» Exercise brief:
Echo the data from the line containing "The image size" through the line containing "click(24, 21)", reproducing those lines unchanged and nothing else.

» Material to process:
::::::

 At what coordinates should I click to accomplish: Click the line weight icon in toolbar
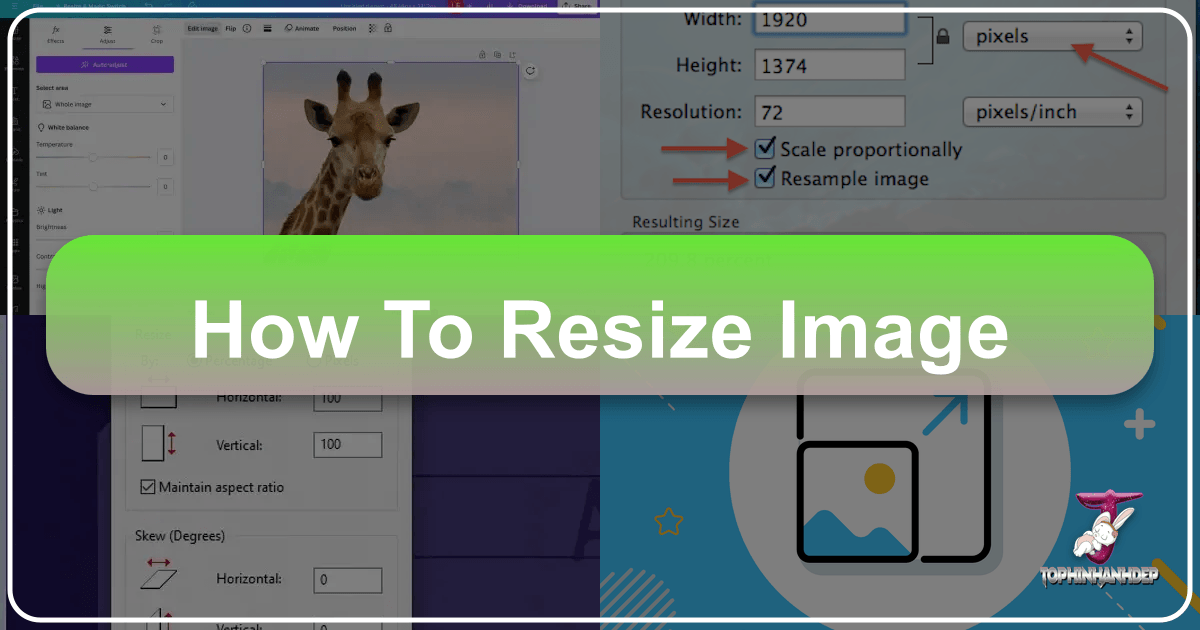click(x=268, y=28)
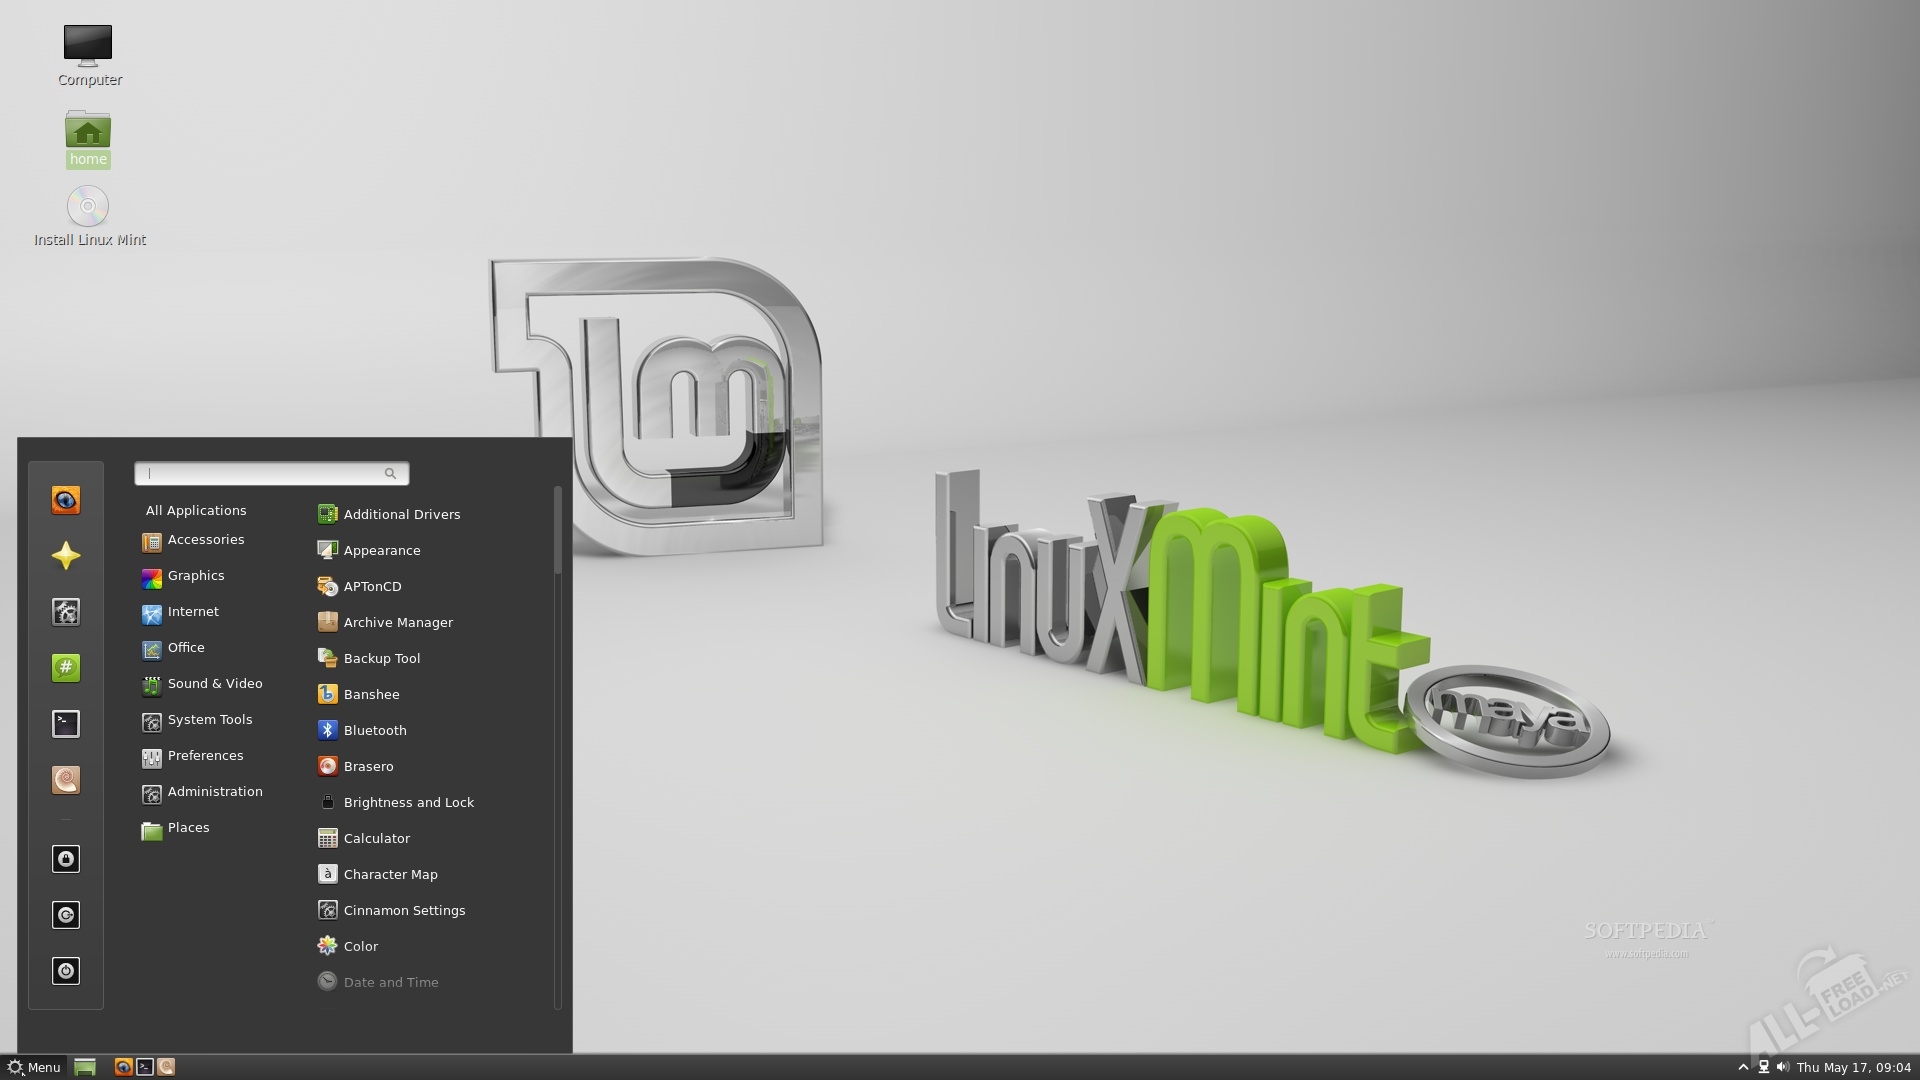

::::::

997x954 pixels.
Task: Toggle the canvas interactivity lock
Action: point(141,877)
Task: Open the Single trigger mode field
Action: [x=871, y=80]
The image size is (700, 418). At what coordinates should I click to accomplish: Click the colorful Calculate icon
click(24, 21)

::::::

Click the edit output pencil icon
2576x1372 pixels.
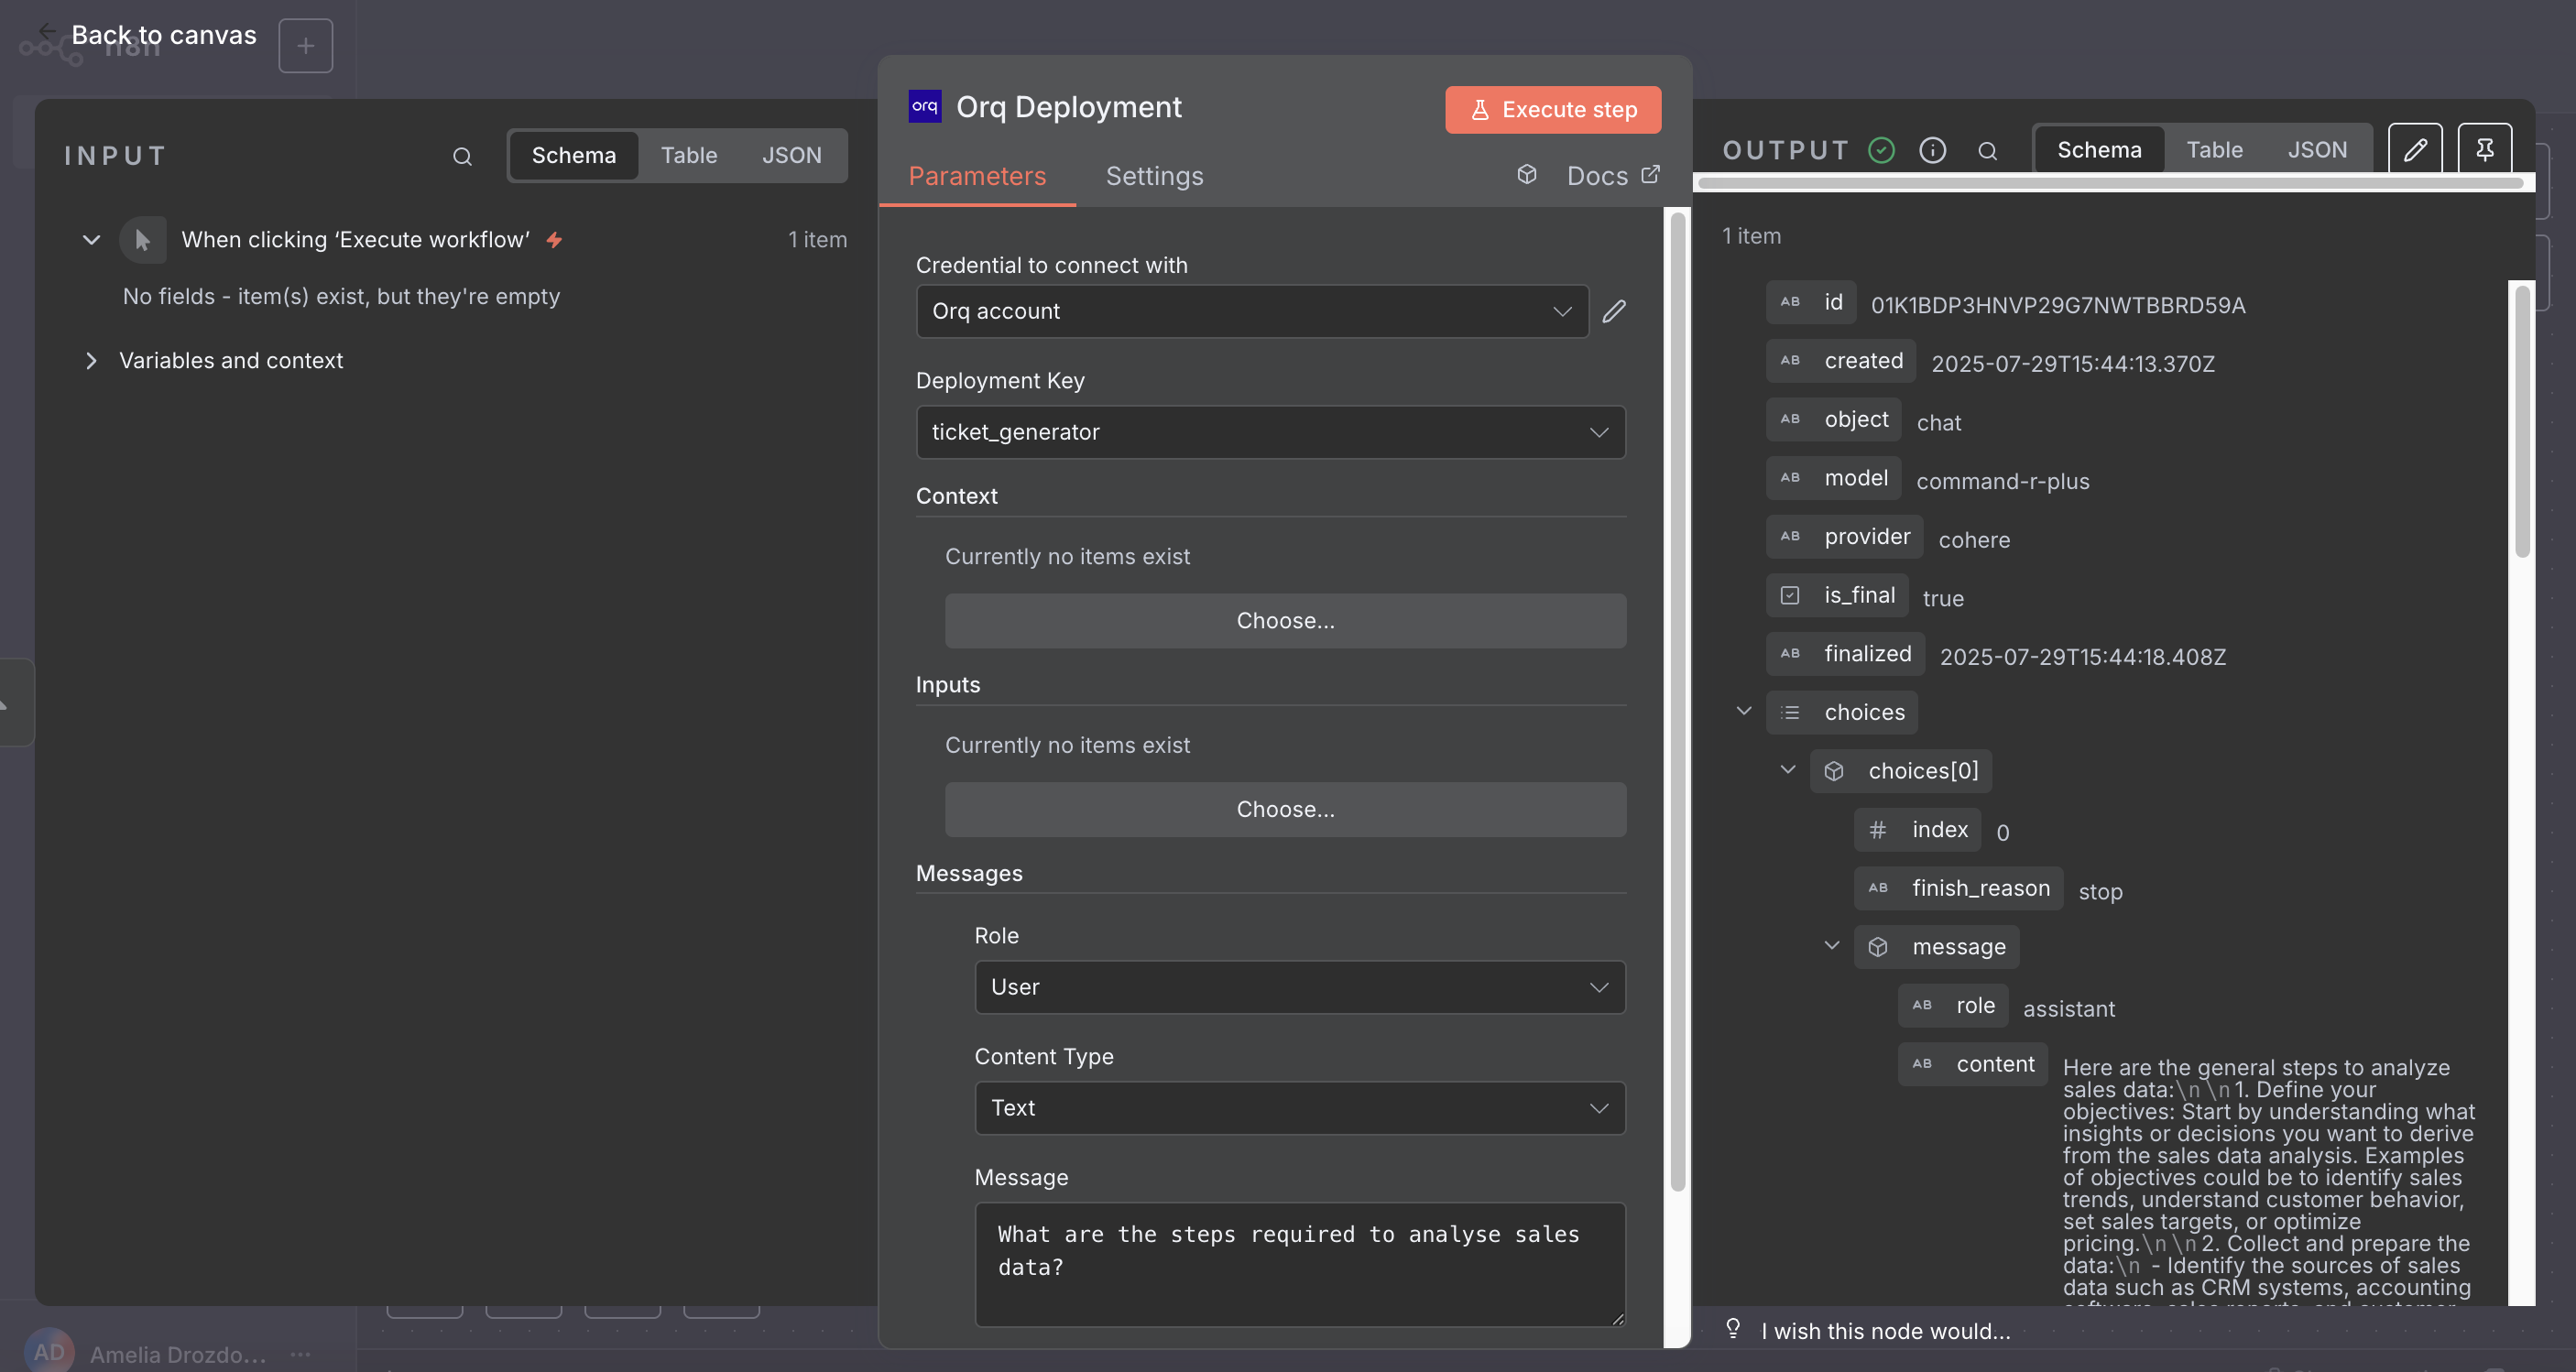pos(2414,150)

::::::

» Reply to the exercise:
The image size is (700, 418). At what coordinates should I click to accomplish: Click the colorful Calculate icon
click(24, 21)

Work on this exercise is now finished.